The Summer Invitation

“Sometimes.”


“You do? Oh my God. Are they cute?”

“Val!”

“Of course. Why would I sculpt them if they weren’t?” said Clover, and laughed. Clover laughed a lot but we never felt that she was laughing at us, the way you do with some grownups.

When Clover wasn’t wearing blue, she wore pale pink. Every so often, gray. Blond colors. But mostly she wore blue. Blue cotton dresses, blue gingham artist smocks, sheer blue nighties, lacy blue bras and underpants: I know, because she always hand-washed them.

She hand-washed almost all of her clothing, actually. We thought that was funny at first. She’d swish around the apartment wringing her clothing out in a bucket full of lavender-scented soapsuds. Actually it was a white-painted champagne bucket that she told me Aunt Theo had gotten from some hotel in Paris. The paint was chipping now, but it still looked pretty dashing to me. In fact, like a lot of Aunt Theo’s things, it almost looked better because it was chipped—because it gave off an air of history. Back home, Valentine and I just tossed everything into the washing machine. This ritual of hand-washing was something new and grownup. It made Clover seem like such a lady.

Rules, Aunt Theo had written to us in a second letter on the same lavender-colored paper as the one before.

Clover, your chaperone, will have a private bedroom and bath. You are not welcome to them, but everything else in the apartment is yours for the summer. Clover is an artist and needs time to herself during the day but most importantly in the morning. In the evening she will be game for anything.

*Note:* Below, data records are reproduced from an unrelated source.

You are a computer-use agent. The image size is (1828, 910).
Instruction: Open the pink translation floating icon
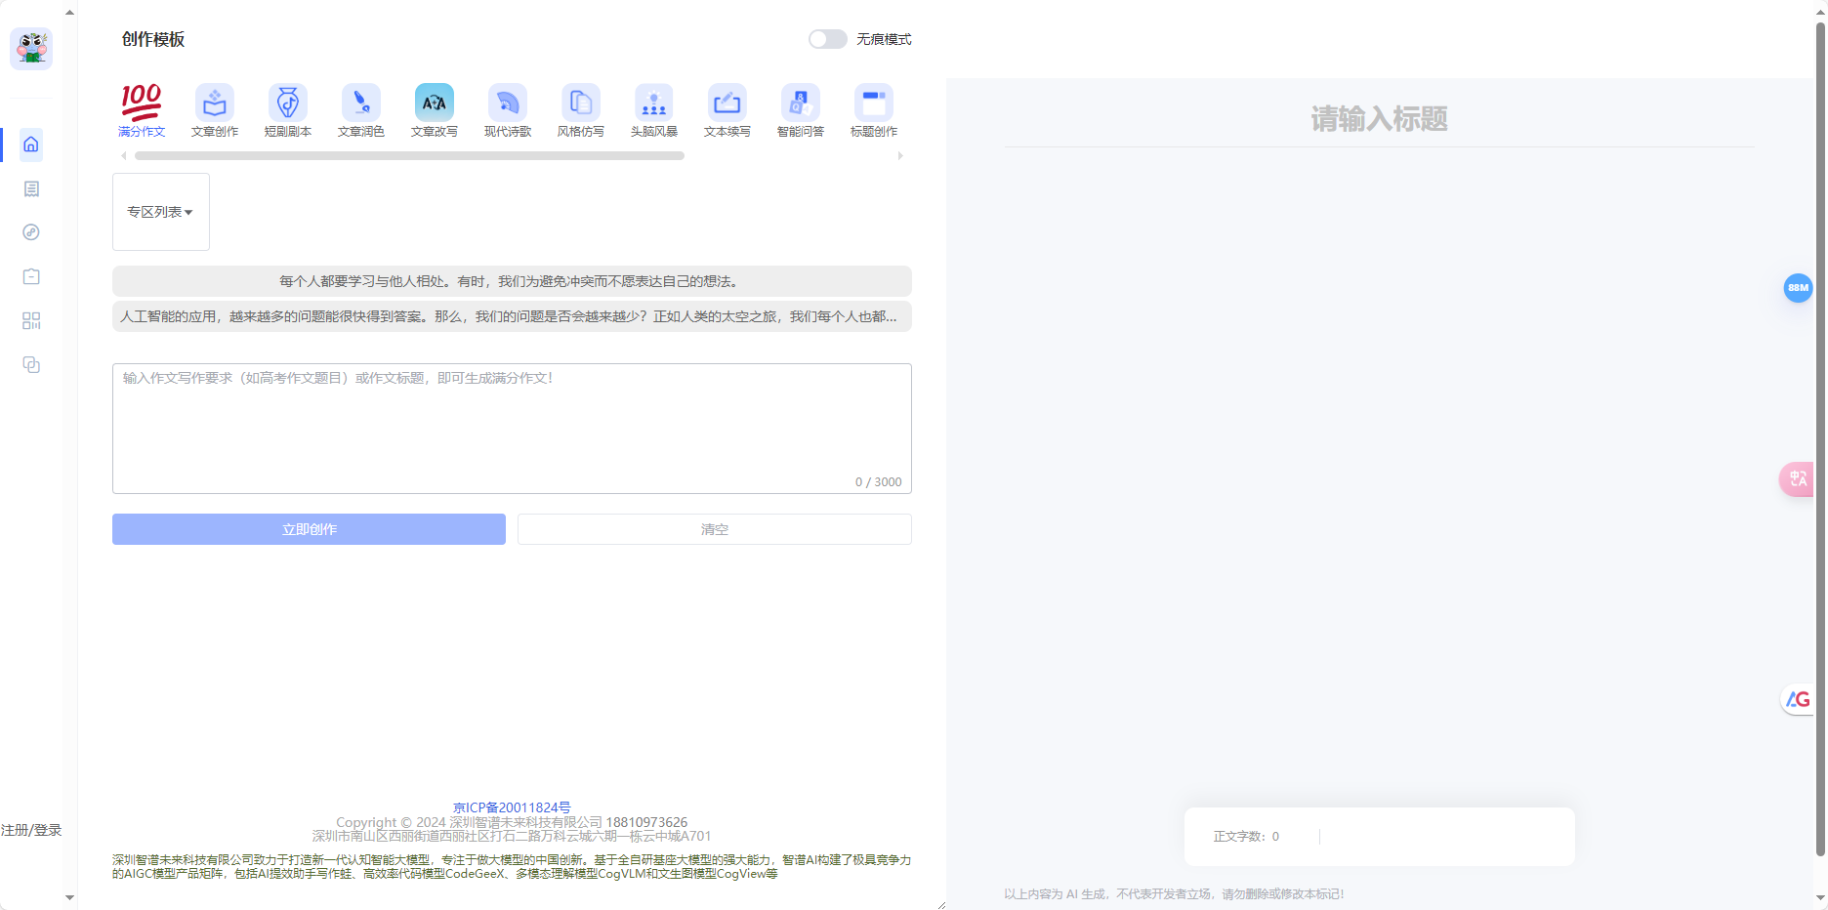[1800, 478]
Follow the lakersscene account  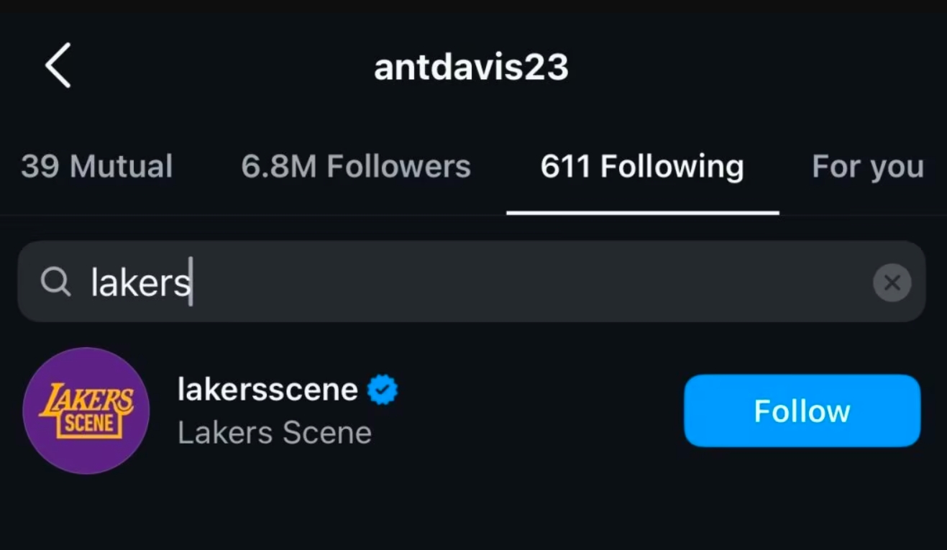tap(802, 411)
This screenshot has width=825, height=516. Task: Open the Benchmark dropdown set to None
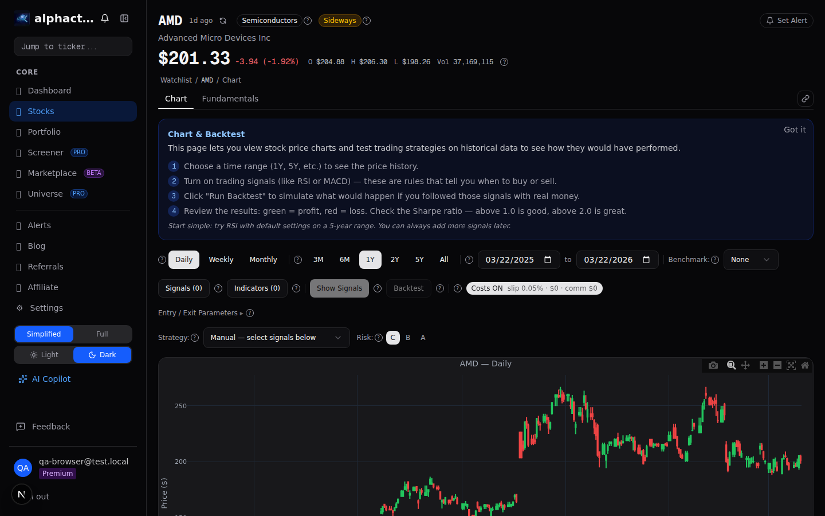(x=751, y=259)
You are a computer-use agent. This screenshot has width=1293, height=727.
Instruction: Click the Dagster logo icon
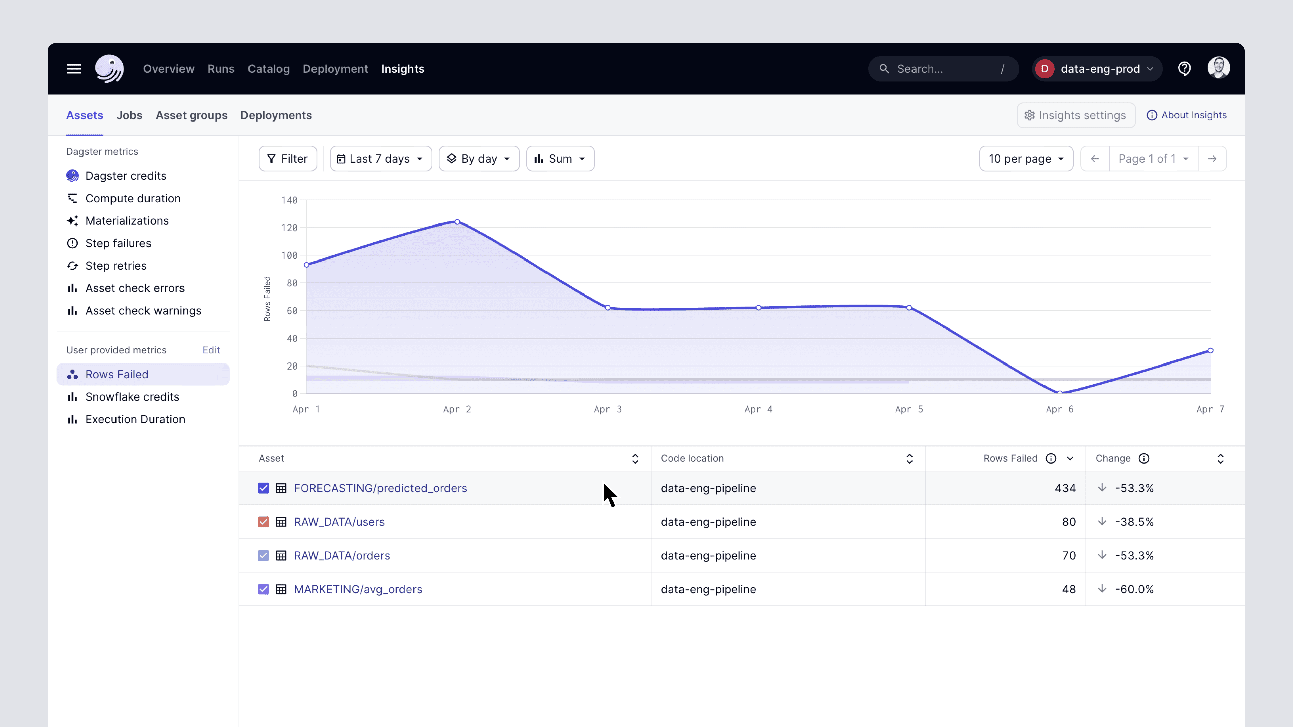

The apartment had two floors and Clover slept on the top one. Valentine and I went to sleep every night next to each other on the hard little twin beds with brass headboards. We understood that this was only appropriate at our age, sharing a bedroom together. We were still girls. Clover was a woman.

Other times, when Aunt Theo was in New York, the top floor was her bedroom. Clover only lived there when Aunt Theo was away on her travels. One time, we asked Clover where she lived the rest of the year.

“Out of an orange suitcase,” she said, with that light little laugh of hers.

“Why orange?” said Valentine. I knew she was wondering that because Clover always wore blue.

“It’s Hermès,” said Clover, and explained to us that orange was the color of the Hermes brand.

I’ve noticed this thing about Valentine: she won’t let things be. I get it when grownups go silent. And I don’t mind filling in the blanks in my head.

But not Valentine. She kept right at it. She said: “Why don’t you live here? You could sleep in our room, couldn’t you?”

“Girls! You don’t understand. Aunt Theo believes in alone time.”

The way she believed in skirts but did’nt believe in trousers, the way she believed in letters but not e-mail … I was trying to keep track of it all so one day I too could understand.

“And then,” Clover went on, “if I were here, how would she entertain her gentleman friends?”

The phrase entertain her gentleman friends was quite beyond us, especially when we both knew Aunt Theo was well into her sixties by now, and even Valentine stopped pushing it. One couldn’t be interested in that side of life then; one simply couldn’t.

The next afternoon when Clover was out doing some errands, Valentine yawned and said, “You know what I’d like to do right now?”

“What?”

“Go upstairs.”

I was about to say, “Oh, Val!” But what I ended up saying instead was: “Me too.”

We were giggling as we made our way upstairs. The banister was painted this bottle-green color but the paint was chipping. Well, that wasn’t unusual: most everything at Aunt Theo’s was chipping.

“Do you think that means she’s very poor or very rich?” Valentine asked.

“Neither,” I said. “It’s just her aesthetic.”

“Her aesthetic? Oh, Jesus. Who are you trying to sound like? Clover?”

“No.”

But Valentine had caught me. I was trying to sound like Clover, though I hadn’t noticed it before she pointed it out.

We went up the green staircase till we got to a landing with the same brown-and-white diamond parquet floor as the lobby of the apartment building. There was a salmon-colored velvet cotton curtain you had to tug at to cross into the bedroom. I liked this odd little space. It made you pause. It made you wonder what the bedroom would be like, rather than you jumping into the bedroom right away. But Valentine pulled at the curtain impatiently and then, all at once, we were standing there.